5 Dariya News

Even Dilip Kumar felt insecure as Indian Muslim: Mahmud Khurshid Kasuri

5 Dariya News

New Delhi 08-Oct-2015

The former Pakistan foreign minister Mahmud Khurshid Kasuri has sought to turn around the words of film idol Dilip Kumar to imply that Muslims were feeling insecure in India, although the thespian said no such thing.Following the Kargil war in 1999, Prime Minister Atal Behari Vajpayee had apparently called up Pakistan Prime Minister Nawaz Sharif to express regret that while he (Vajpayee) had been received in the Lahore with such warmth, Pakistan had wasted no time in trying to occupying Kargil.This is stated in Kasuri's book 'Neither a Hawk nor a Dove: An Insider's Account of Pakistan's Foreign Policy'. The book then goes on to say that Vajpayee told Sharif that he would like him to talk to someone sitting next to him.

Sharif was astonished to hear the voice of Dilip Kumar (earlier Yusuf Khan), who was originally from Peshawar tell him: .'Mian Sahib, we did not expect this from you since you have always claimed to be a great supporter of peace between Pakistan and India.

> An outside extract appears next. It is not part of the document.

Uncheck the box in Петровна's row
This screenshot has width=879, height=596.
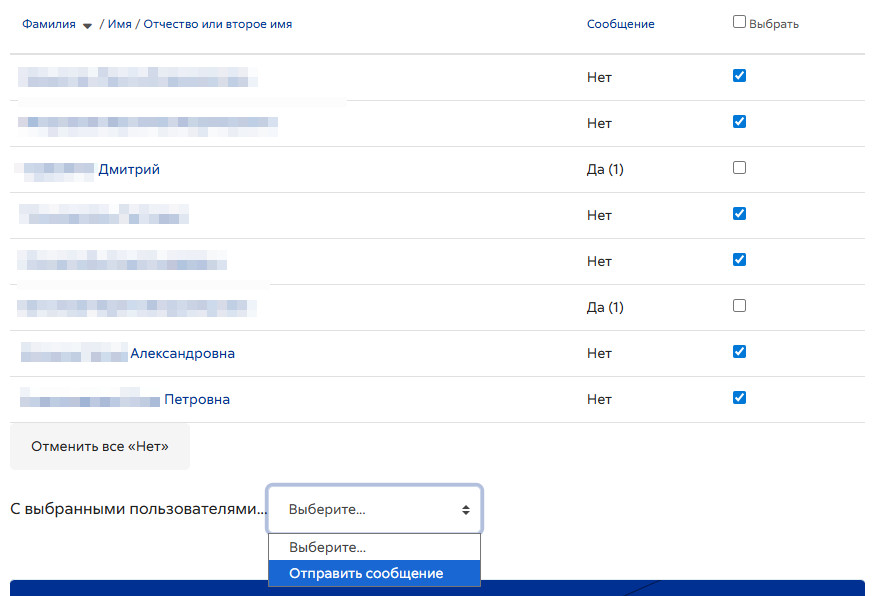tap(739, 398)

Let me tell you as an Indian Muslim, that in case of tension between Pakistan and India, the position of Indian Muslims becomes very insecure and they find it difficult to even leave their homes. Please do something to control this situation." the book said.Dilip Kumar's exhortation was against war between the two countries, but what Kasuri interepreted this to be was that Indian Muslims were insecure.

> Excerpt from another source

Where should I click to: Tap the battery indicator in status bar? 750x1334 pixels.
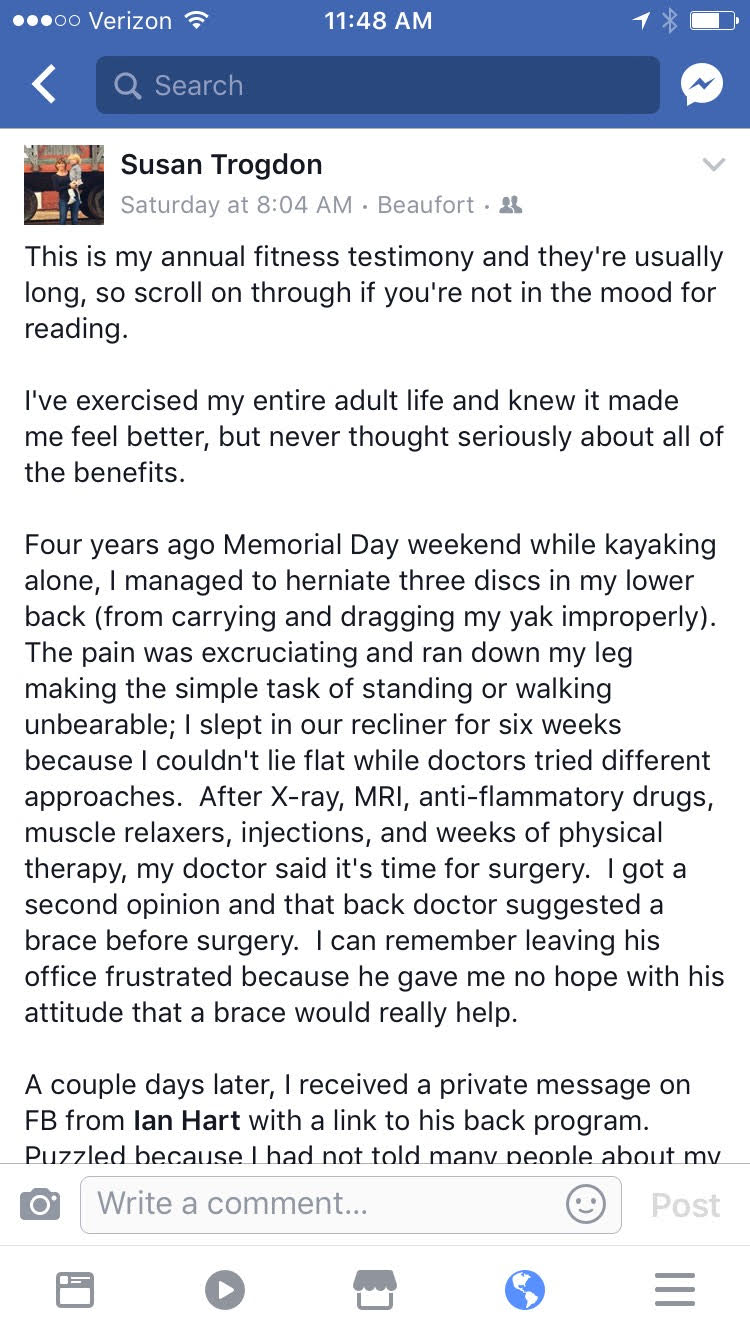pos(713,20)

"India and Pakistan can't have a bigger icon than Dilip Kumar. Mehdi didn't want me to quote him on that because he thought the prime minister will get angry. I told him that the story is a clincher. That a film idol like Dilip Kumar feeling insecure as a Muslim," Kasuri told IANS in an interview here on Tuesday.The anecdote about Dilip Kumar was recounted to Kasuri by Saeed Mehdi, Principal Secretary to the Prime Minister Nawaz Sharif, at the time of the Kargil War. He tried to dissuade Kasuri from mentioning this, saying Sharif would not like it. But Kasuri saw it as a "clincher" about the so-called insecurity among Muslims in India.